Cindy Rodriguez is the Urban Policy reporter for New York Public Radio.
A new report finds that dozens of hospitals in New York State are collecting hundreds of millions of dollars to care for the uninsured. At the same time, they are making it more difficult for needy patients to receive financial assistance, causing some patients to go deep into debt.
A 2006 law requires hospitals to provide discounts and publicize information about financial aid. But some hospitals have been flouting the law that went into effect after a Long Island man died from an untreated brain condition. Manny Lanza’s job did not provide health insurance and his Medicaid application was denied. He was never offered financial assistance, even though hospitals were receiving nearly $1 billion in Indigent Care Pool funds at the time.
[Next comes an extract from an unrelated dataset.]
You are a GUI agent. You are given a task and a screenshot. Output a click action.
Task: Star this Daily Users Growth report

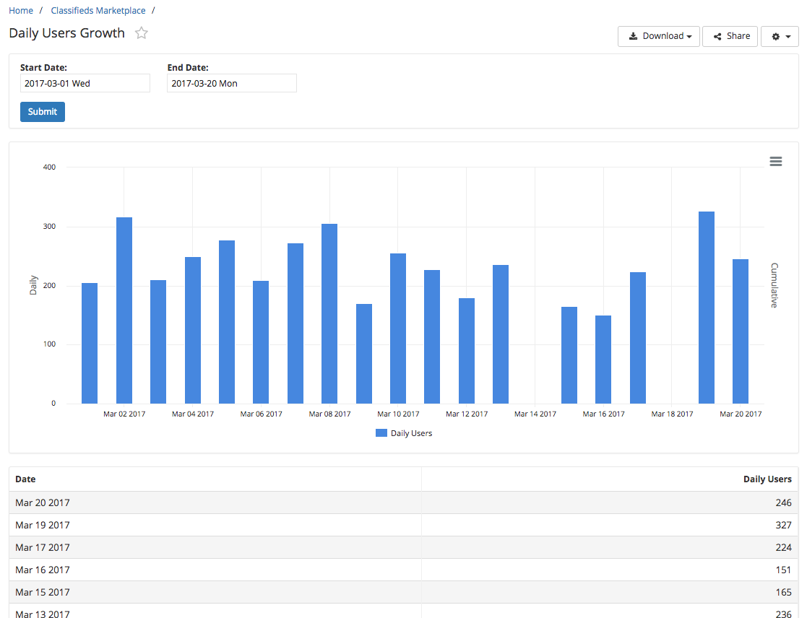(142, 33)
Elisabeth Benjamin of the Community Service Society co-authored the report. She said 56 percent of 181 hospitals are flouting these laws, and the State Department of Health has done nothing:
“They have taken no regulatory or enforcement action in the entire five years since the new law went into effect,” she said.
Under the law, all hospitals that receive ICP funding have to offer a sliding-scale discounts for patients that earn less than 300 percent of the federal poverty level — about $57,000 for a family of three, publicize information about the hospital’s financial aid policies, and ensure protections for any patients sent to collections.
The Department of Health did not respond to a request for comment.
But the Greater New York Hospital Association, a trade group, said hospitals lose more than a billion dollars a year providing care for the uninsured.